Clegg has insisted the reshuffle did not indicate any lessening of his commitment to find a cheaper replacement for Trident. He told his party conference: “I am more determined than ever to find the right alternative to such a monumentally expensive replacement for a cold war deterrent.”
A Lib Dem official said on Sunday that discussion about the replacement for Trident was still needed. “No final decision on the replacement of Trident will be made until 2016. Instead of blind faith in a cold war relic costing billions of pounds, we should be having a debate on how best to maintain our nuclear deterrent in the modern world.” The official added: “The review being led by the Liberal Democrats in government will inform that debate when it reports next year.”
Other senior Lib Dems were concerned that the defence secretary was using his status to insist on a full replacement. Menzies Campbell, the former leader, said: “There is no doubt about the terms of the agreement between both parties in the coalition that the ‘main gate decision’ on a replacement for the nuclear deterrent is not to be made until 2016. Danny Alexander and, before that, Nick Harvey have been tasked to look into alternatives to a like-for-like submarine. Liberal Democrats, including myself, would expect that agreement to be maintained.”
Hammond, who succeeded Liam Fox as defence secretary in October last year, will frame the announcement of extra spending on a possible Trident replacement as a boost for those opposing an independent Scotland, as the successor project sustains hundreds of jobs on the Clyde. The £350m contract is part of the £3bn awarded last year to BAE Systems to pursue work on a new Trident fleet.

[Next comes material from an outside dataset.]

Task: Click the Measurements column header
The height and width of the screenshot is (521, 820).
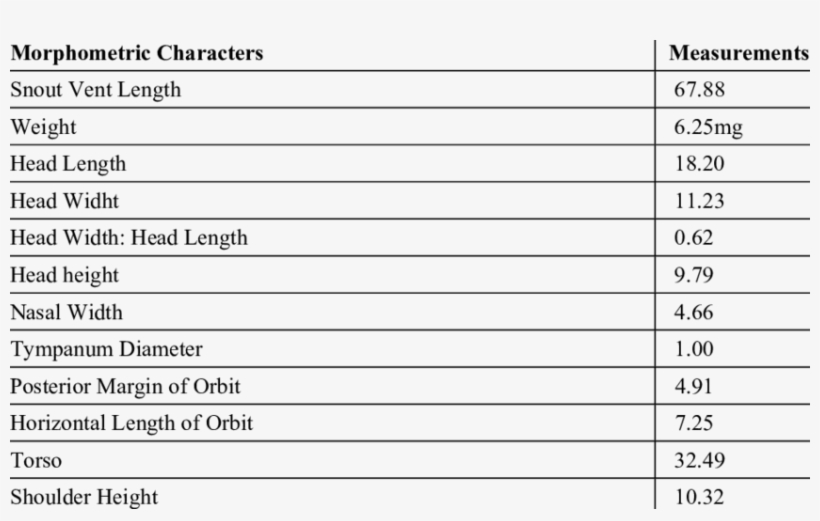Action: 738,53
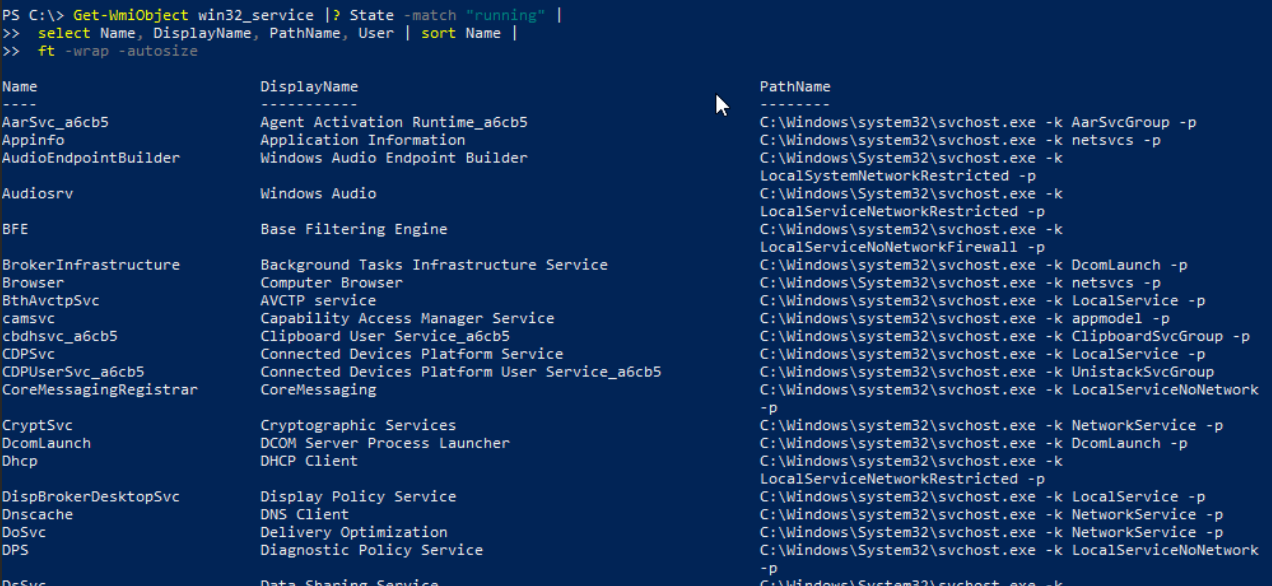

To drive home the point, Hammond will announce government plans to make Faslane the base for the UK’s fleet of nuclear-powered but conventionally armed Astute and Trafalgar class attack submarines, as well as for Trident. The move will create a further 1,500 jobs in addition to the existing 6,500 at Faslane.
Admiral Sir Mark Stanhope, the head of the navy, made clear he strongly supported plans to build a new fleet of Trident submarines, officially estimated to cost up to £25bn, despite the lack of a joint agreement by the coalition government to press ahead.
“One of the core roles of the Royal Navy, the continuous at-sea deterrent, remains an enduring strategic capability, underpinning our nation’s commitment to the preservation of peace in our uncertain world,” Stanhope said.
BAE Systems, which has shed jobs in the fast jet aircraft market, will say on Monday that it is now looking for mechanical, electrical power, propulsion, quality and safety engineers, and naval architects to fulfil the latest contract.
The Scottish Campaign for Nuclear Disarmament (SCND), which obtained new figures from a Freedom of Information Act request to the MoD, said Labour and the Conservatives were trying to scare the public by exaggerating the economic implications of nuclear disarmament. Just 520 civilian jobs at Faslane and nearby Coulport were directly dependent on Trident, the SCND said.
Stephen Boyd, assistant secretary at the Scottish Trades Union Congress, which commissioned an expert study along with SCND into the economic consequences of cancelling Trident, told the Sunday Herald that suggestions as many as 11,000 jobs would be lost in Scotland if Trident were not replaced were inaccurate.
Britain’s nuclear weapons system is made up of four Royal Navy Vanguard submarines, based at the Faslane naval base on the Clyde, which can deploy Trident ballistic missiles carrying nuclear warheads.
SNP MSP Bill Kidd, a vice-president of the international organisation Parliamentarians for Nuclear Non-proliferation and Disarmament, said: “For the UK government to boast about spending hundreds of millions of pounds on weapons of mass destruction — while at the same time implementing brutal welfare cuts and slashing investment in the economy — is obscene.
“More than that, Philip Hammond’s weak attack on the Scottish people’s choice in the independence referendum continues to use fantasy figures relating to the number of jobs associated with Trident at Faslane.”